THE TASK.
Repeat the part that opens with the line containing "I will pos(52,27)." and closes with the line containing "point(735,277)", word for word, both of those lines included. Give only those lines.

GIVEN DATA.
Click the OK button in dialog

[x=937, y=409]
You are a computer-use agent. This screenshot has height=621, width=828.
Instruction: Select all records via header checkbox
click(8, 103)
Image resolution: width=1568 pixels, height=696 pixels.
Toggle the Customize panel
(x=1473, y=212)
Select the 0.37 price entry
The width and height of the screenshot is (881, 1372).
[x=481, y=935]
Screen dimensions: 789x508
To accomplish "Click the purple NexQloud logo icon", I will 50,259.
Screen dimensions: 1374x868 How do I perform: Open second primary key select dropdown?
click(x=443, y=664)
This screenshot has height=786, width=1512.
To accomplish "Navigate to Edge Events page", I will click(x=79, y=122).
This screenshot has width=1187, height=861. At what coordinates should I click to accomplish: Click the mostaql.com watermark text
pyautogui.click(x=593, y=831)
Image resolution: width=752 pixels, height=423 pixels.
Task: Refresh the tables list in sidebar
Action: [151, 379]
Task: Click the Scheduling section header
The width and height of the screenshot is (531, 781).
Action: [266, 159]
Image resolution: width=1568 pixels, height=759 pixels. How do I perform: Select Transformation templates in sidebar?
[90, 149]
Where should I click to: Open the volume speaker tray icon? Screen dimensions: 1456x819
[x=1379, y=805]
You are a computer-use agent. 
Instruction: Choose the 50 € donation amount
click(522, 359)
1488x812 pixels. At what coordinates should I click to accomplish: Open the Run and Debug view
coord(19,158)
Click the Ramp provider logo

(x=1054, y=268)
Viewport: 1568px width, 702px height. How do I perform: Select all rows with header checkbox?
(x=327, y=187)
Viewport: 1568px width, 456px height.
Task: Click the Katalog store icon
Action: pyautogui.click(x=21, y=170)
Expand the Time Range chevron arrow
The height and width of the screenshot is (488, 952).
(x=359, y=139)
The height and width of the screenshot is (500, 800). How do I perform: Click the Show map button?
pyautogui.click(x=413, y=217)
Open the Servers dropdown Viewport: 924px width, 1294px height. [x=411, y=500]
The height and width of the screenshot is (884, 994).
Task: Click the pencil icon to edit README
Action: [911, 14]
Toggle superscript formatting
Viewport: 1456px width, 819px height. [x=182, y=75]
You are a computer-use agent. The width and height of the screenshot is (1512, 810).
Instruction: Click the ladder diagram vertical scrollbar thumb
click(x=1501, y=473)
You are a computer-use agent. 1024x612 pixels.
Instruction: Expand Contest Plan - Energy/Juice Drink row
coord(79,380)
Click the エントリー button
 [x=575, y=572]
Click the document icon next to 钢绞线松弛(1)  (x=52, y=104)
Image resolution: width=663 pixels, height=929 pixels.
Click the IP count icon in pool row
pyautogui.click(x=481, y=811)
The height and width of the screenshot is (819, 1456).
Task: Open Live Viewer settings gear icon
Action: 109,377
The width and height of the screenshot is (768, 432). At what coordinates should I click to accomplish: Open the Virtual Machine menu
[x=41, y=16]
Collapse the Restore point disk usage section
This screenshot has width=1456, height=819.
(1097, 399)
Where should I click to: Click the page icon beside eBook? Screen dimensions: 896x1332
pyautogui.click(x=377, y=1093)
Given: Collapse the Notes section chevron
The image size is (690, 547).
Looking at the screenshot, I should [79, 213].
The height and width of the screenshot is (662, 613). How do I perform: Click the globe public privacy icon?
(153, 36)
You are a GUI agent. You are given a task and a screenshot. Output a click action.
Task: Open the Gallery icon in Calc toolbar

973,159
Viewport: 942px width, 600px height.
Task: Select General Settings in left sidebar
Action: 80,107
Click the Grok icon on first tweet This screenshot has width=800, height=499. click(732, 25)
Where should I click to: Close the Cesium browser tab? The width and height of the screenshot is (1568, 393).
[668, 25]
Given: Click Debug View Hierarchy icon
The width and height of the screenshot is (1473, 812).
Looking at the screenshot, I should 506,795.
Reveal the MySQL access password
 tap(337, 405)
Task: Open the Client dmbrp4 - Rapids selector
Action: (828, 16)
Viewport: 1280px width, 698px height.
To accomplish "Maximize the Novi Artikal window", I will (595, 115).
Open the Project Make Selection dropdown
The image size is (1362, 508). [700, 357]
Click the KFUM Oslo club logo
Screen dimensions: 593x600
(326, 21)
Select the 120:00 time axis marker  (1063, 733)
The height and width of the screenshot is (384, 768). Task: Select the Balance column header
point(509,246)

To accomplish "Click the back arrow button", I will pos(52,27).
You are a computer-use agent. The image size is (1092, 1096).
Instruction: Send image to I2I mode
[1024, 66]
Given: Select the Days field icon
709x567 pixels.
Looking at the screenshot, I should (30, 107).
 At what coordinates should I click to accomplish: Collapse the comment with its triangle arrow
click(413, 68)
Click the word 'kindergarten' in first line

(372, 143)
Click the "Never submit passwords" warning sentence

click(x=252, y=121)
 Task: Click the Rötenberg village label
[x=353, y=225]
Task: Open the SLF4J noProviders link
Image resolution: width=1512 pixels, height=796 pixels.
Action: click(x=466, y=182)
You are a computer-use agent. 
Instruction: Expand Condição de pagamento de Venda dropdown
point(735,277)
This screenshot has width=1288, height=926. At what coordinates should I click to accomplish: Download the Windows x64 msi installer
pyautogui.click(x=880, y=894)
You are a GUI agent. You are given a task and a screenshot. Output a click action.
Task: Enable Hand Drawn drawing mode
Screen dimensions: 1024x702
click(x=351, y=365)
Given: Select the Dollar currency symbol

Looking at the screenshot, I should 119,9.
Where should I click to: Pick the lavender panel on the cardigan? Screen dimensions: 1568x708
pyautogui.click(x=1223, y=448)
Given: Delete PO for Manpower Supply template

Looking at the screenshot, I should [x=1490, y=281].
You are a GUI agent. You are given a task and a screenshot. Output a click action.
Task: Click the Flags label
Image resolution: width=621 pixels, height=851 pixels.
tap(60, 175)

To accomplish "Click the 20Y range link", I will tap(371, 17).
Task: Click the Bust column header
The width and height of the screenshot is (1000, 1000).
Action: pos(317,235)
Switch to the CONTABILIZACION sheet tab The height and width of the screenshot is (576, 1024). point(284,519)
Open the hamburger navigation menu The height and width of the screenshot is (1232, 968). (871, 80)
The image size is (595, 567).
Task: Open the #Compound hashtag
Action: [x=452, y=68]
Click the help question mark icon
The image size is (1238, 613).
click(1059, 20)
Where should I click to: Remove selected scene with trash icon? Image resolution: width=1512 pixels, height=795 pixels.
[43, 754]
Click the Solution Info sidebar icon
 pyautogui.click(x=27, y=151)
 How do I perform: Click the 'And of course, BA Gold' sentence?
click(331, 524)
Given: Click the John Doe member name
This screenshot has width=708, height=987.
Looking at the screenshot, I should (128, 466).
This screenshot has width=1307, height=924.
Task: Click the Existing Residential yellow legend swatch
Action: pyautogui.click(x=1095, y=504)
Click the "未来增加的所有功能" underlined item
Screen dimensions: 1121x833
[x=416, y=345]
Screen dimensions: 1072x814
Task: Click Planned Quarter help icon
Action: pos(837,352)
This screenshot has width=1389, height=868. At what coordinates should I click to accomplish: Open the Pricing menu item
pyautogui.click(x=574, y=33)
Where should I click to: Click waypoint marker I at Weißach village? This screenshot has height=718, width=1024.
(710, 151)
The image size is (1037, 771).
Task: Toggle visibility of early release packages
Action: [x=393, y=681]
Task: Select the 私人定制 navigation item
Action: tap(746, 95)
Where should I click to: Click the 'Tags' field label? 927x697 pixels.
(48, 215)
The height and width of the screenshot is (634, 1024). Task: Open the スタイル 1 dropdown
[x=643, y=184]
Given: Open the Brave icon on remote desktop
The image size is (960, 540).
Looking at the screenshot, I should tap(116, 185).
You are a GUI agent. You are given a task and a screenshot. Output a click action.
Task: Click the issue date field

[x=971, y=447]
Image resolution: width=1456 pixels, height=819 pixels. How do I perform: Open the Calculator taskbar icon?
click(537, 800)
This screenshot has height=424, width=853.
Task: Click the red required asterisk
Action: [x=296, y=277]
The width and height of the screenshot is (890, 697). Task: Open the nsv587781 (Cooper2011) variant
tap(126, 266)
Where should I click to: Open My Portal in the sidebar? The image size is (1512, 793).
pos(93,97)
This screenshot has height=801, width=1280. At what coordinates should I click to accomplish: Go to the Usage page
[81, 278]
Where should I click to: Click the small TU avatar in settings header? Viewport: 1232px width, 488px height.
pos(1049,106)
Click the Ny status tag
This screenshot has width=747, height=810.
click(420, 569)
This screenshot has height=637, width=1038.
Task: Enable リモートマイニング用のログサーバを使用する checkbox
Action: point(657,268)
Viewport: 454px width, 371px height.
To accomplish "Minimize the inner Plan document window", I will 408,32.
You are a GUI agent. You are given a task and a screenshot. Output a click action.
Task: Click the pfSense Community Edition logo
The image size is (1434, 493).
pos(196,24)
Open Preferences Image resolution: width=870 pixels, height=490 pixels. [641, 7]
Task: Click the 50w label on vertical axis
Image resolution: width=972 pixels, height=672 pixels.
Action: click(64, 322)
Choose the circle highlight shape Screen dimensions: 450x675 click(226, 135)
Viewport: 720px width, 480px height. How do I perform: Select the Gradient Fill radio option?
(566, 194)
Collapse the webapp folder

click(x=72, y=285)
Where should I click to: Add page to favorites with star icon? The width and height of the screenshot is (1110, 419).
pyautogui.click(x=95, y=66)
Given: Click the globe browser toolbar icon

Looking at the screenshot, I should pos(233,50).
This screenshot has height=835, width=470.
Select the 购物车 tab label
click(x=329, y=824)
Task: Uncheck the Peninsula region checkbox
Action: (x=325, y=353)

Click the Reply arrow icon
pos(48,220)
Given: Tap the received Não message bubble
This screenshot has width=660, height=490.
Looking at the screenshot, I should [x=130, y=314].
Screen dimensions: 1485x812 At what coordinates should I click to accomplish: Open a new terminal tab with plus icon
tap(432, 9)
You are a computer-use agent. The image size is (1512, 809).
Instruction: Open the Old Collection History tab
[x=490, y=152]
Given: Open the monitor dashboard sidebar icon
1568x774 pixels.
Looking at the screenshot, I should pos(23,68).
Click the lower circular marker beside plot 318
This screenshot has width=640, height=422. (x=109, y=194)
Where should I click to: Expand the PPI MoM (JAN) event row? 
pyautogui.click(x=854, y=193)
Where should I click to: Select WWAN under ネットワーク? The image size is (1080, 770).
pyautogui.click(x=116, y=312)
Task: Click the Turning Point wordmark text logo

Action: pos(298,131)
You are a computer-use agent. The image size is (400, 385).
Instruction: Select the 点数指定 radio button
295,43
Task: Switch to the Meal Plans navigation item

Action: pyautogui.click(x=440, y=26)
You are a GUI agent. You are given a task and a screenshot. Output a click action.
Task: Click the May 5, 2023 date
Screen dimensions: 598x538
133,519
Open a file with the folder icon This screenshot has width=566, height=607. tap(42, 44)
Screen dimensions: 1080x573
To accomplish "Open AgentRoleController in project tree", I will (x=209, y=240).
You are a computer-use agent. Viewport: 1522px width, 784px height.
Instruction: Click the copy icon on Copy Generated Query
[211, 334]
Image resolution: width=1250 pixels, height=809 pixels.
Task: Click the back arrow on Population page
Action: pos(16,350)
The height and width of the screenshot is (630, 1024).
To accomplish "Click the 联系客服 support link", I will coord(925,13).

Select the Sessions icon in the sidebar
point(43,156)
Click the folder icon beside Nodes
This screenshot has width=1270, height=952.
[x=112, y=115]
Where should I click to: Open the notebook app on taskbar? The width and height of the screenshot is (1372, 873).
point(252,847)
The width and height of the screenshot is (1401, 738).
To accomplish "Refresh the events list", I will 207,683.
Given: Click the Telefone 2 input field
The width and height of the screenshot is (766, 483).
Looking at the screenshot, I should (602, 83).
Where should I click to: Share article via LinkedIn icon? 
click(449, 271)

EXERCISE RESULT.
To accomplish "Click the back arrow button", I will pos(52,27).
You are a computer-use agent. The image size is (1092, 1096).
Instruction: Send image to I2I mode
[1024, 66]
Given: Select the Days field icon
709x567 pixels.
Looking at the screenshot, I should (30, 107).
 At what coordinates should I click to accomplish: Collapse the comment with its triangle arrow
click(413, 68)
Click the word 'kindergarten' in first line

(372, 143)
Click the "Never submit passwords" warning sentence

click(x=252, y=121)
 Task: Click the Rötenberg village label
[x=353, y=225]
Task: Open the SLF4J noProviders link
Image resolution: width=1512 pixels, height=796 pixels.
Action: click(x=466, y=182)
You are a computer-use agent. 
Instruction: Expand Condição de pagamento de Venda dropdown
point(735,277)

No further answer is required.